Databricks, a big data company, recently released a newDBRXMoE BigModel, which triggeredOpen Source CommunityDBRX beat open source models such as Grok-1 and Mixtral in benchmark tests and became a new open sourceKingThe total number of parameters of this model reaches 132 billion, but each activation has only 36 billion parameters, and its generation speed is 1 times faster than Llama2-70B.

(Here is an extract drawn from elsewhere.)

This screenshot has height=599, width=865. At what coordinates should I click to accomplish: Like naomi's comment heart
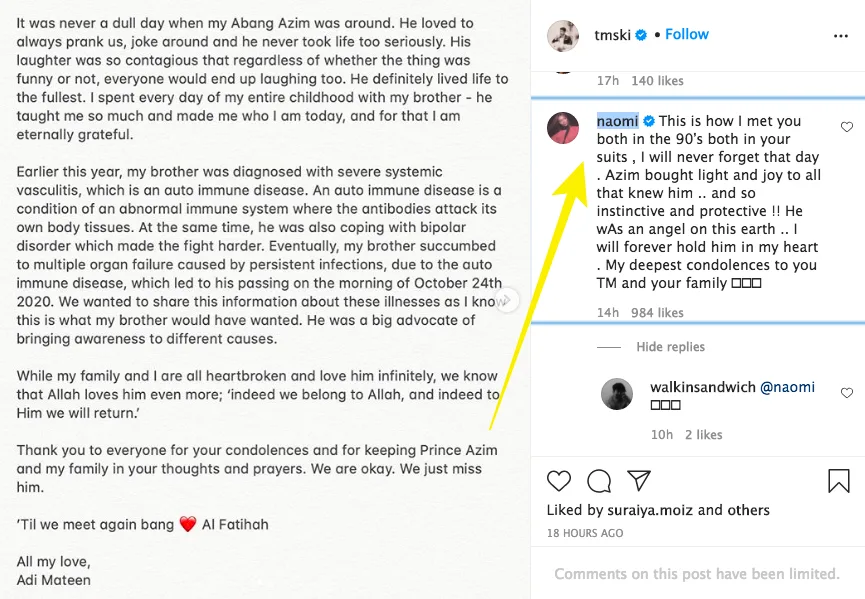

DBRX is composed of 16 expert models, with 4 experts active at each reasoning and a context length of 32K. To train DBRX, the Databricks team rented 3072 H100s from cloud vendors and trained them for two months. After internal discussions, the team decided to adopt a course learning approach to improve DBRX's capabilities in specific tasks with high-quality data. This decision was successful, and DBRX reached SOTA levels in language understanding, programming, mathematics, and logic, and defeated GPT-3.5 in most benchmarks.
Databricks also released two versions of DBRX: DBRX Base and DBRX Instruct. The former is a pre-trained basic model, and the latter is fine-tuned with instructions. Chief Scientist Jonathan Frankle revealed that the team plans to conduct further research on the model and explore how DBRX can acquire additional skills in the "last week" of training.
Although DBRX is welcomed by the open source community, some people question its “open source” nature. According to the agreement published by Databricks, products built on DBRX must submit a separate application to Databricks if their monthly active users exceed 700 million.